PROBLEM DESCRIPTION: Only a number is expected: the count of lines in the listing where "menu" occurs.

^^^^^^^^

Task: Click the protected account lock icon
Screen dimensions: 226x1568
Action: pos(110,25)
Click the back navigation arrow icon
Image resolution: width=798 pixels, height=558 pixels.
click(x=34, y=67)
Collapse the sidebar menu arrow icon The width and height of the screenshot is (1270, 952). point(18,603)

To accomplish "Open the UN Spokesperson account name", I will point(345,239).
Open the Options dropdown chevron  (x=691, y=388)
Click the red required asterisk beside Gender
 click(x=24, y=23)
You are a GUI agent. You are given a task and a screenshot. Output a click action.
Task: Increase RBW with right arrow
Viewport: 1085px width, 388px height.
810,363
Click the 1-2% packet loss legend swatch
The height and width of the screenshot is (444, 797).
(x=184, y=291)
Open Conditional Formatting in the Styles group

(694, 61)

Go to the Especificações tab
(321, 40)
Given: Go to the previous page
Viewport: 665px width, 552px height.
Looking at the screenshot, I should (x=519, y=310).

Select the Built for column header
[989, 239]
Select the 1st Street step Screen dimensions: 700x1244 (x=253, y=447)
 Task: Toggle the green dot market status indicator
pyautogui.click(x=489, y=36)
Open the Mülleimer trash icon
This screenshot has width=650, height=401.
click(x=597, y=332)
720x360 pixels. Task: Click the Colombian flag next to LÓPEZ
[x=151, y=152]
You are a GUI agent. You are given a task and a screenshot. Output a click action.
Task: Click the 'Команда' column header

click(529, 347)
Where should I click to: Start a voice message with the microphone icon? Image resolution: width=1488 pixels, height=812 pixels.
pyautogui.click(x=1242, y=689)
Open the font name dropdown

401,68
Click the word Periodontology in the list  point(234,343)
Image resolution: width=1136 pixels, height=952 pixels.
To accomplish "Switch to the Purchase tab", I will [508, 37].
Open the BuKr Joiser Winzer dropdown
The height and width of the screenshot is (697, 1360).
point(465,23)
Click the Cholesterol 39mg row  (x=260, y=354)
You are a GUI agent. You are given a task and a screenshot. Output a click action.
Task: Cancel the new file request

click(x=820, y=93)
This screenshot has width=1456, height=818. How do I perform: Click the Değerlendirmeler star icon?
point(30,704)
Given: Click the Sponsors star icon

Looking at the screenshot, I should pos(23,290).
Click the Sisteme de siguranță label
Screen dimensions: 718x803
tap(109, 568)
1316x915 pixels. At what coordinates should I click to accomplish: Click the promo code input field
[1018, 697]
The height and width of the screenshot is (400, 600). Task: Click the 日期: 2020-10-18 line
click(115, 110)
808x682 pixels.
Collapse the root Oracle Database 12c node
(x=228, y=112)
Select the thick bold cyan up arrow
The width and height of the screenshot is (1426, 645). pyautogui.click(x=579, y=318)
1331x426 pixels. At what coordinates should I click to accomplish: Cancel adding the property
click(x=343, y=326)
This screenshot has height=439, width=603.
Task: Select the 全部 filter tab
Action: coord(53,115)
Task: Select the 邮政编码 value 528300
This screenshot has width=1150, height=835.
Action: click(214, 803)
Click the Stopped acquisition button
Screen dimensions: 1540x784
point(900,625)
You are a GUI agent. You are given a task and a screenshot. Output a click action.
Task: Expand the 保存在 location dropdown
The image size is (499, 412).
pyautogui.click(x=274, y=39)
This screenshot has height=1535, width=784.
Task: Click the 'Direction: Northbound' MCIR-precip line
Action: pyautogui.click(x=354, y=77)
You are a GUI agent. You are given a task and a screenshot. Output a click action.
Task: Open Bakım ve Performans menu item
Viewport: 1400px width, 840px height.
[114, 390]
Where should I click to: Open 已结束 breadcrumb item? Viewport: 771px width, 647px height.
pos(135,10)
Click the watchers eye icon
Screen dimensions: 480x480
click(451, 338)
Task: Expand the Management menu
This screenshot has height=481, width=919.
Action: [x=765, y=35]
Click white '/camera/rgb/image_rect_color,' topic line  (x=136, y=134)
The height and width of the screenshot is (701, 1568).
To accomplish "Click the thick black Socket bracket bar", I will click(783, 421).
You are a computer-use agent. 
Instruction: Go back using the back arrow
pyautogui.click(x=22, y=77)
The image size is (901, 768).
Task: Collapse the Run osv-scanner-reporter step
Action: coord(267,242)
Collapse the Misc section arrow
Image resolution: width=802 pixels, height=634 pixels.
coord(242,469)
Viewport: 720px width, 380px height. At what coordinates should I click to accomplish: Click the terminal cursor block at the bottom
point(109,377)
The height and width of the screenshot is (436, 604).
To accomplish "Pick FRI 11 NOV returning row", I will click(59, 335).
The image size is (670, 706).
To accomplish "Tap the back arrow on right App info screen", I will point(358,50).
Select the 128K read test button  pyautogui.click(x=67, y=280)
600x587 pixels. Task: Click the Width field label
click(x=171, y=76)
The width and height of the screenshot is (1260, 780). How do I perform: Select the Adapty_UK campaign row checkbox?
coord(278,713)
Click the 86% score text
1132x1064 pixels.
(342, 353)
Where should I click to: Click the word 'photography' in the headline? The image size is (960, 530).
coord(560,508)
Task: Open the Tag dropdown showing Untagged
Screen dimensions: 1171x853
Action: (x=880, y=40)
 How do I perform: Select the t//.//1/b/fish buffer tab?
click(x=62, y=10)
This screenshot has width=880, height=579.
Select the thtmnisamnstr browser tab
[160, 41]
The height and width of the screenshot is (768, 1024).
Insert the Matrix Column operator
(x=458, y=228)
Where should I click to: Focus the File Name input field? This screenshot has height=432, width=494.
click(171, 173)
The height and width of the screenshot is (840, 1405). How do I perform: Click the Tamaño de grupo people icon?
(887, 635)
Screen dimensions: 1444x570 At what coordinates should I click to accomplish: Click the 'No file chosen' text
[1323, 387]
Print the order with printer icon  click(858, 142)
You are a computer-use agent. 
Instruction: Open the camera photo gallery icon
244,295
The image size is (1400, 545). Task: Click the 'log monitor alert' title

^^^^^^^^

ANSWER TO THIS TASK: 3